>>>>

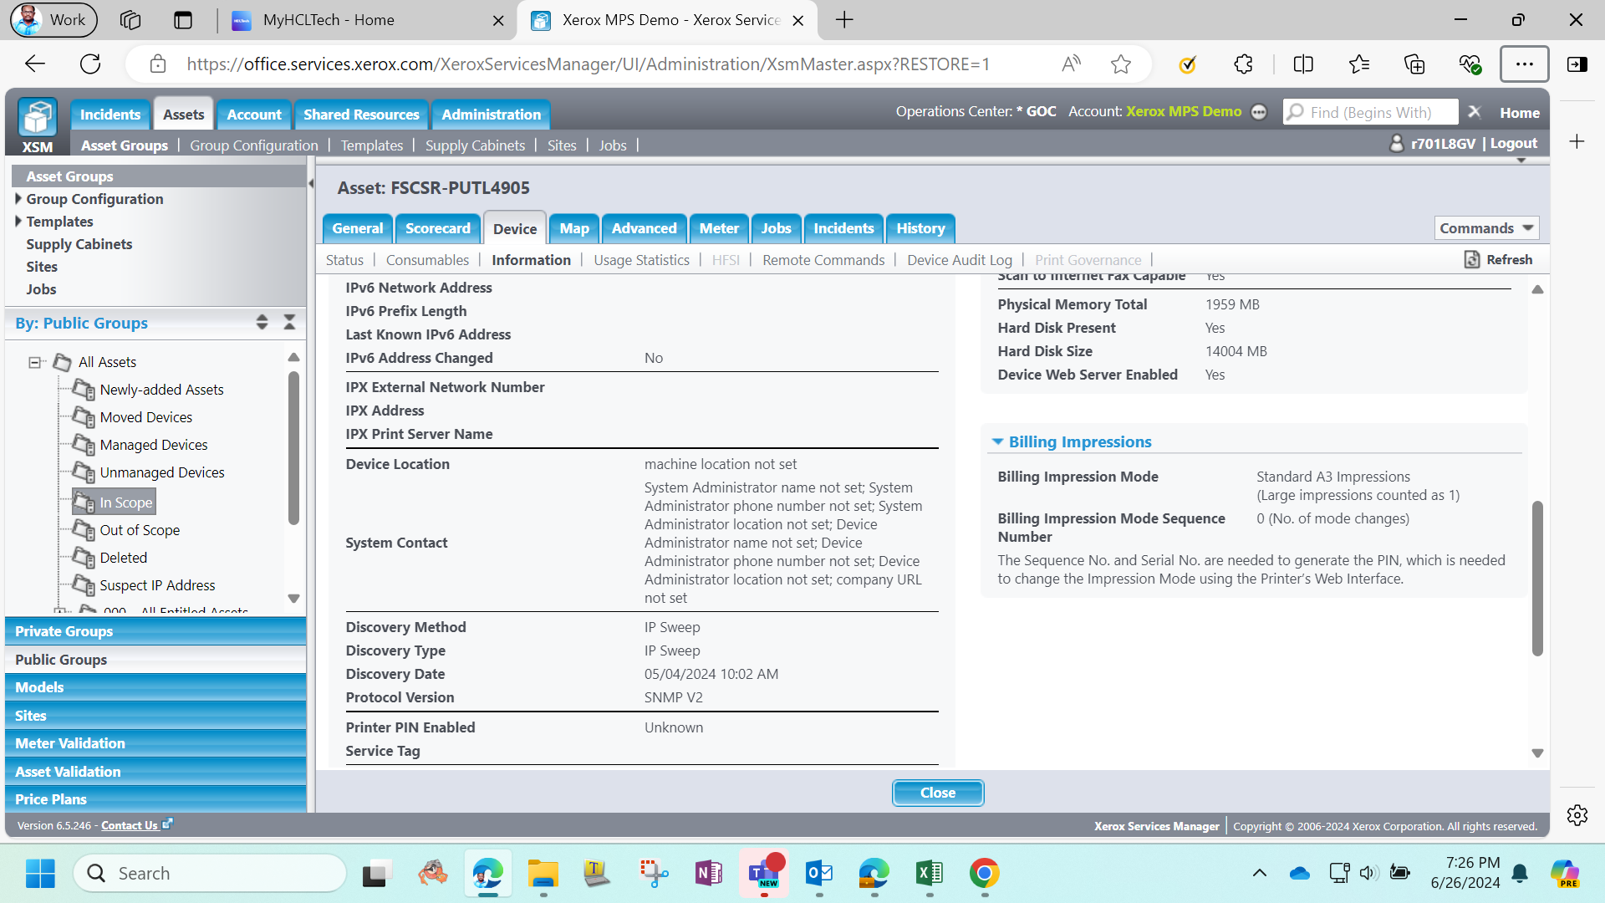This screenshot has width=1605, height=903.
Task: Collapse the left navigation panel splitter
Action: pos(311,183)
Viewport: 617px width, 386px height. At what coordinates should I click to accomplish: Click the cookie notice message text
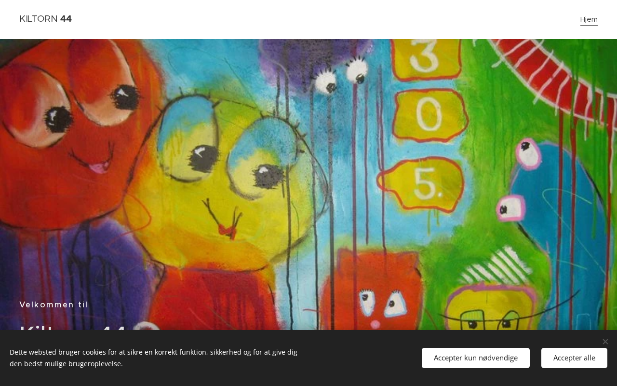(153, 358)
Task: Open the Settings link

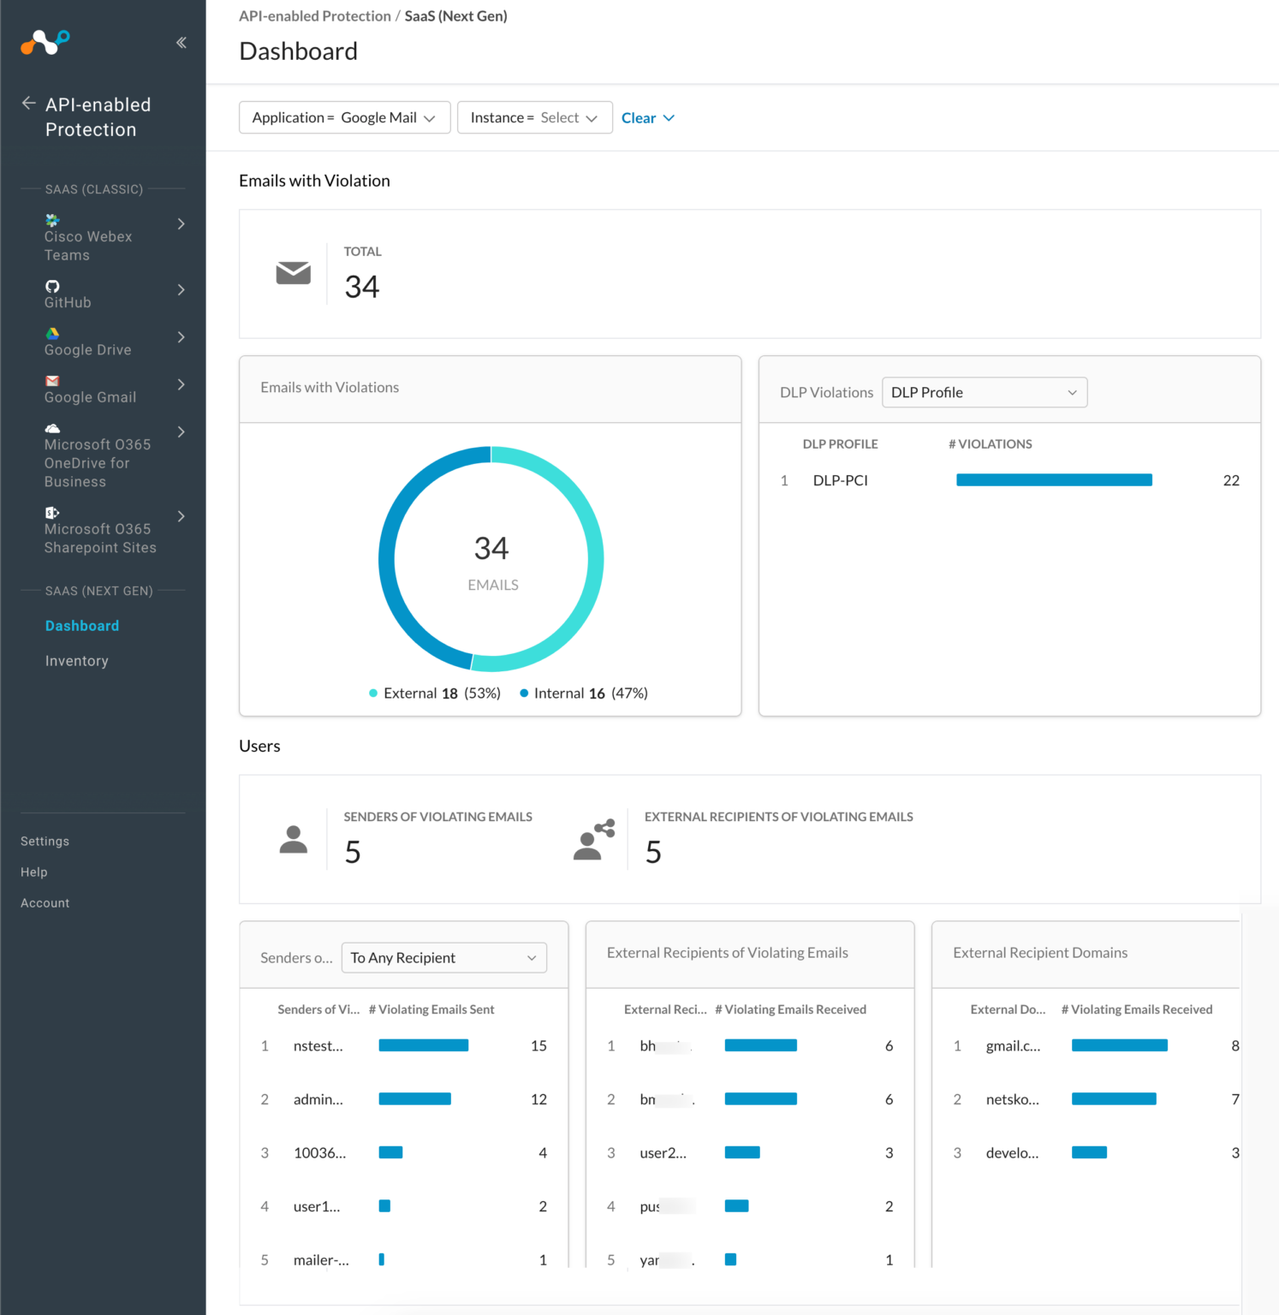Action: [x=45, y=841]
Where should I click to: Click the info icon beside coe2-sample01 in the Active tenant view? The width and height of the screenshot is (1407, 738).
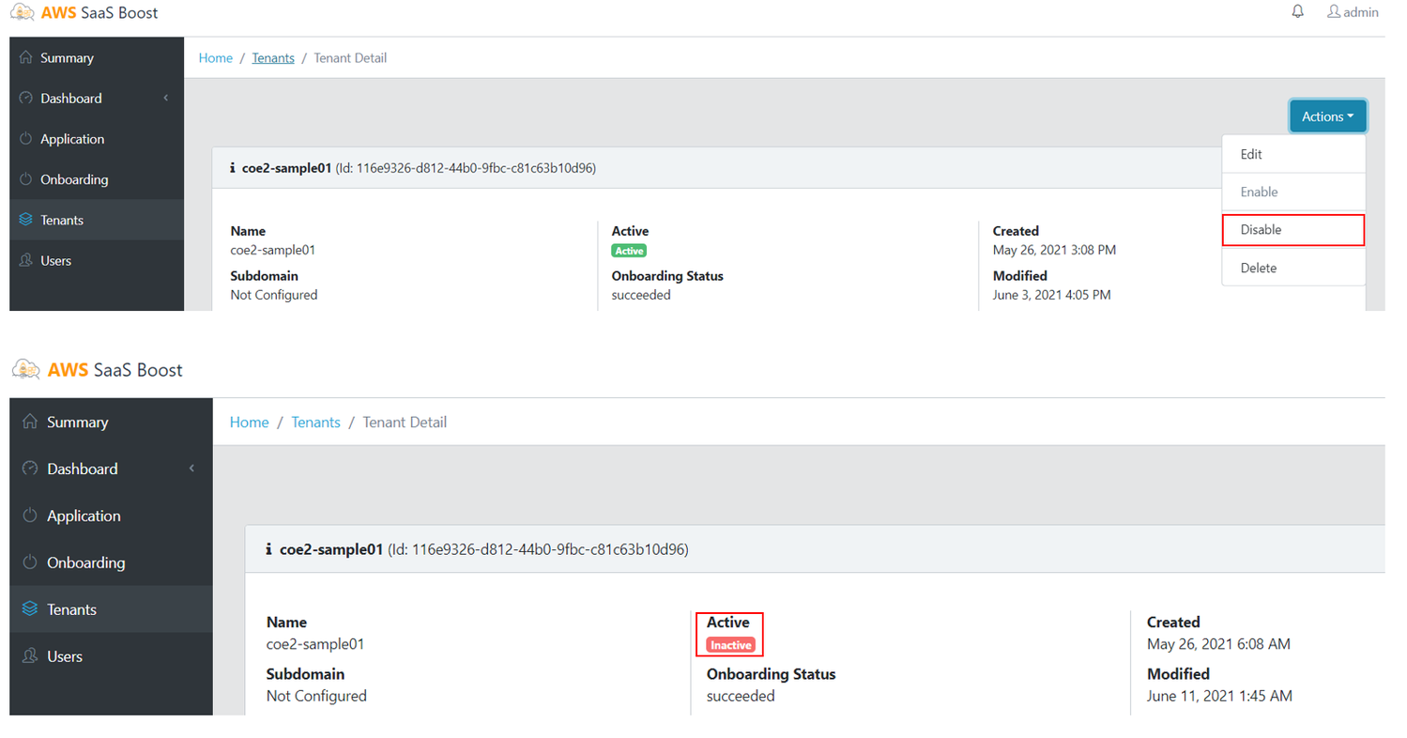(232, 169)
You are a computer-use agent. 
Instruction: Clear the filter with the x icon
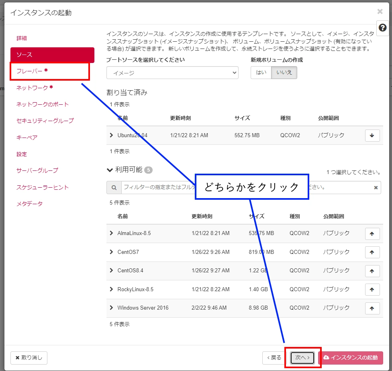376,187
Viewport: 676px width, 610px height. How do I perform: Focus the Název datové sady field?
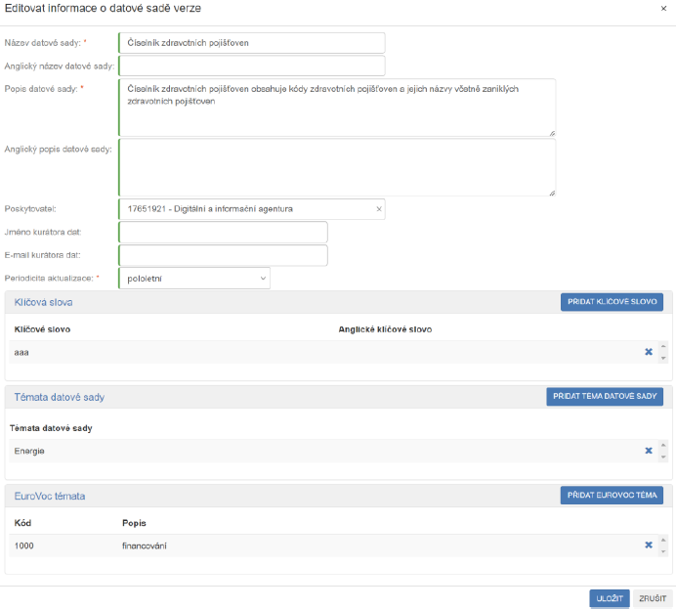[x=251, y=43]
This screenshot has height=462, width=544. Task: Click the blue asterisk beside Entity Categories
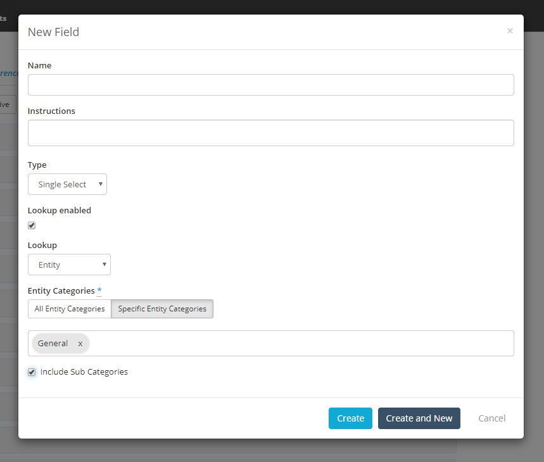[x=99, y=290]
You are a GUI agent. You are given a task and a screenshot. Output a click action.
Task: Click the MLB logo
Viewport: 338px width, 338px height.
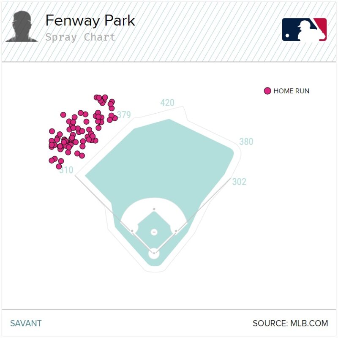click(304, 30)
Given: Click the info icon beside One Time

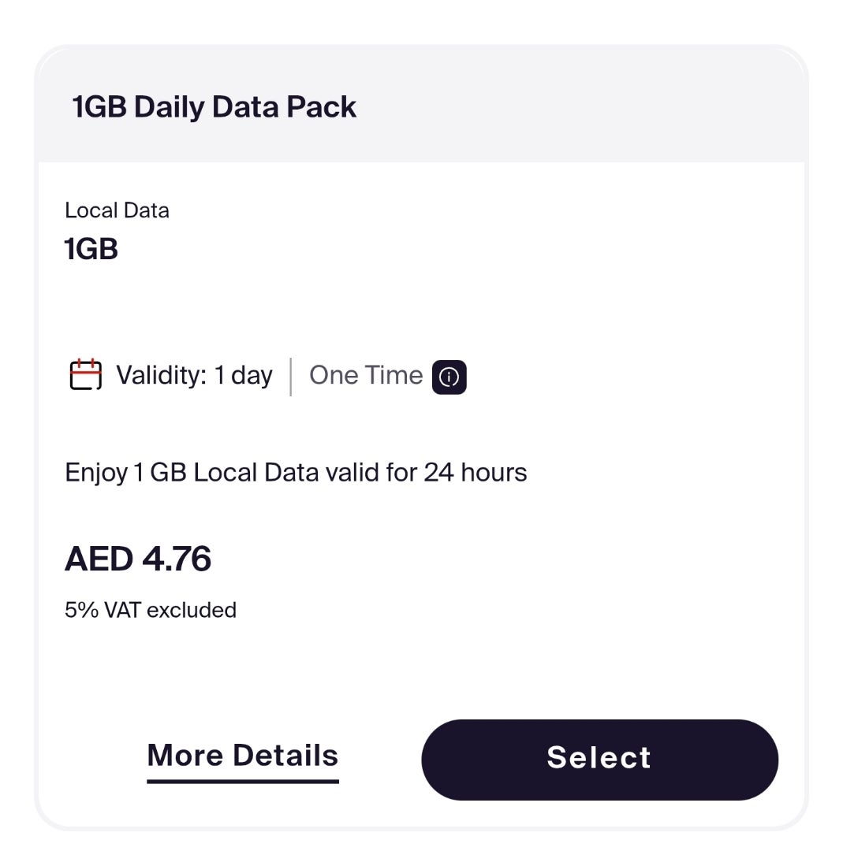Looking at the screenshot, I should (x=449, y=377).
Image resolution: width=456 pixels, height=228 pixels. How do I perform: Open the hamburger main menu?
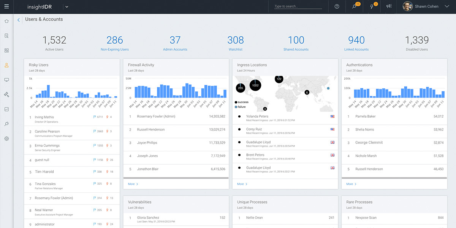[6, 6]
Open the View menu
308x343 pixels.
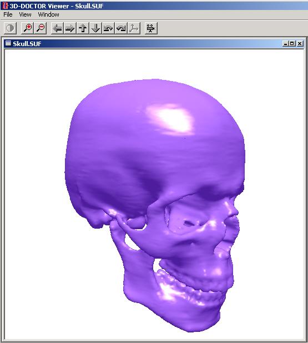[x=25, y=14]
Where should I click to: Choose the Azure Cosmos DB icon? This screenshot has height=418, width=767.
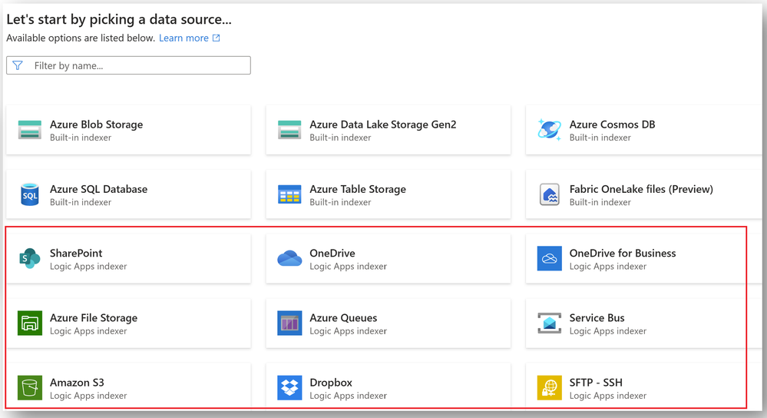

<<<<

Starting with the line that contains "You are a GUI", reproduce every line to the end of the material above, both end lines included, exactly and with no pictures.

* Result:
You are a GUI agent. You are given a task and a screenshot. Output a click action.
Task: Click the MLB logo
Viewport: 338px width, 338px height.
click(304, 30)
Given: Click the info icon beside One Time

Looking at the screenshot, I should (x=449, y=377).
Image resolution: width=456 pixels, height=228 pixels. How do I perform: Open the hamburger main menu?
[6, 6]
Open the View menu
308x343 pixels.
[x=25, y=14]
Where should I click to: Choose the Azure Cosmos DB icon? This screenshot has height=418, width=767.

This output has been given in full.